*Task directions*:
Rewrite the data, starting at the beginning and ending at the line that contains "This screenshot has", with "paragraph" swapped for "text block" and everything else unchanged. Omit the pictures from your answer.

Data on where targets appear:
------------
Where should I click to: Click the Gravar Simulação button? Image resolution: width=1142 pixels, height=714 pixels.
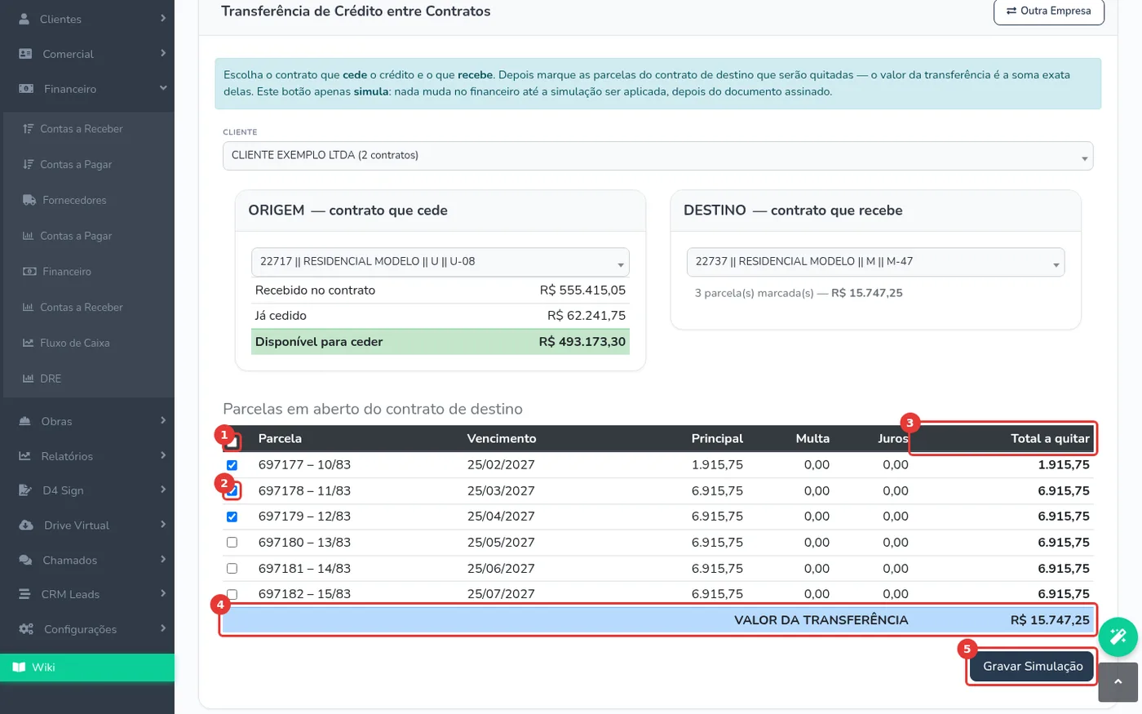click(1032, 667)
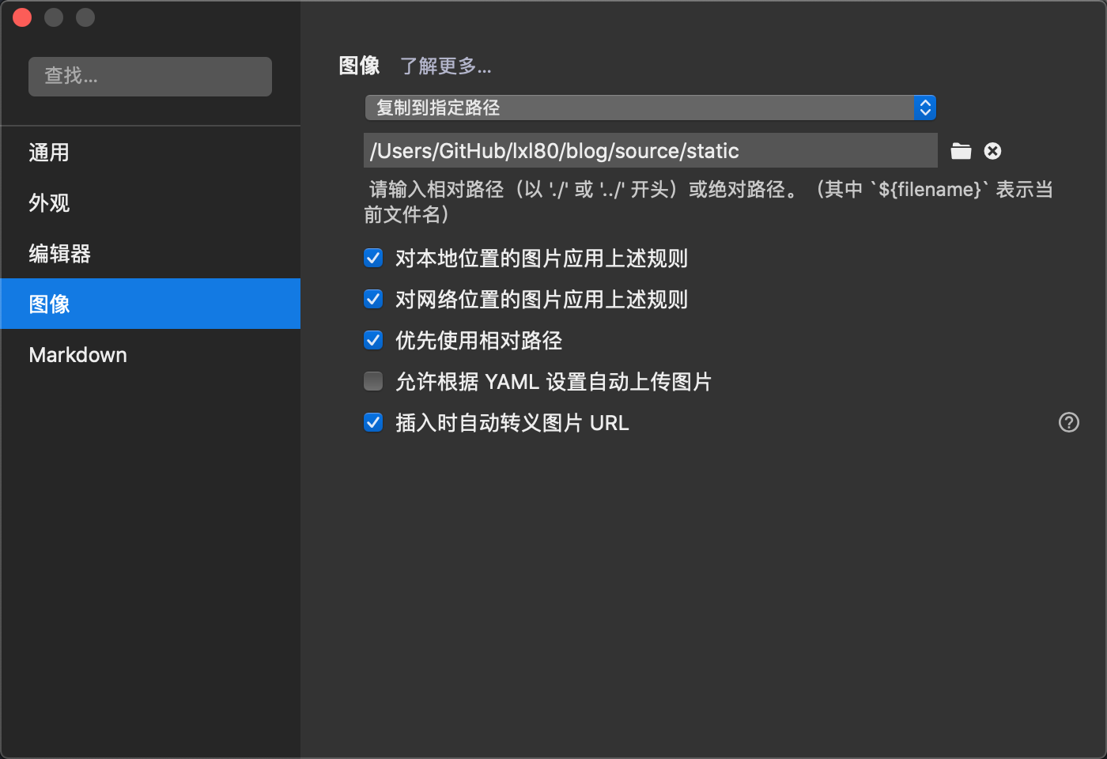1107x759 pixels.
Task: Uncheck 优先使用相对路径
Action: tap(373, 340)
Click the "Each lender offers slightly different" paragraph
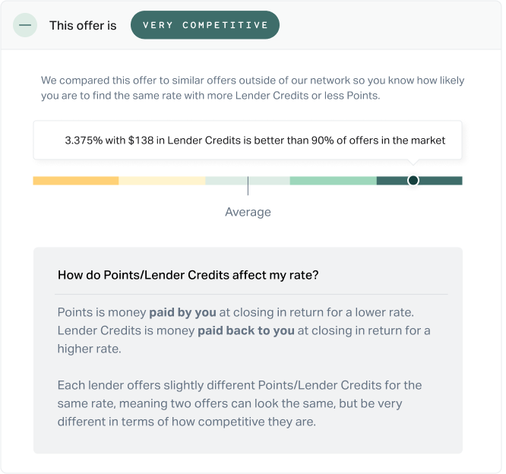This screenshot has height=474, width=506. (239, 403)
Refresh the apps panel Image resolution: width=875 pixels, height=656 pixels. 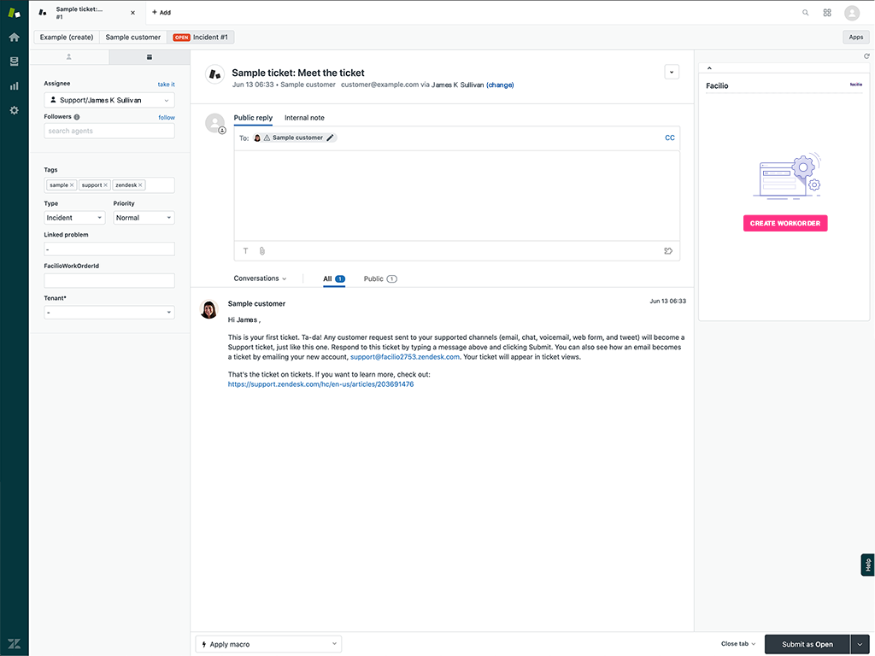click(866, 56)
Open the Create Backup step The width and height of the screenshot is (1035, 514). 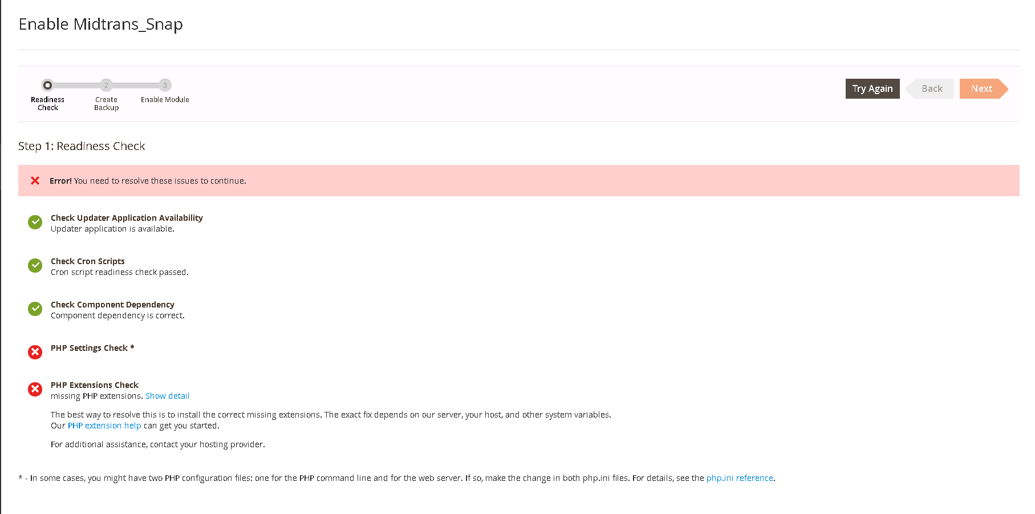point(106,103)
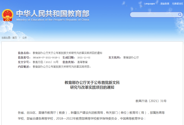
------------
*Response to this exercise*:
Where should I click to: Click the Gravar Simulação button? Image resolution: width=1142 pixels, height=714 pixels.
click(1032, 667)
1107x759 pixels.
Task: Uncheck 优先使用相对路径
Action: tap(373, 340)
Click the "Each lender offers slightly different" text block
This screenshot has height=474, width=506. (239, 403)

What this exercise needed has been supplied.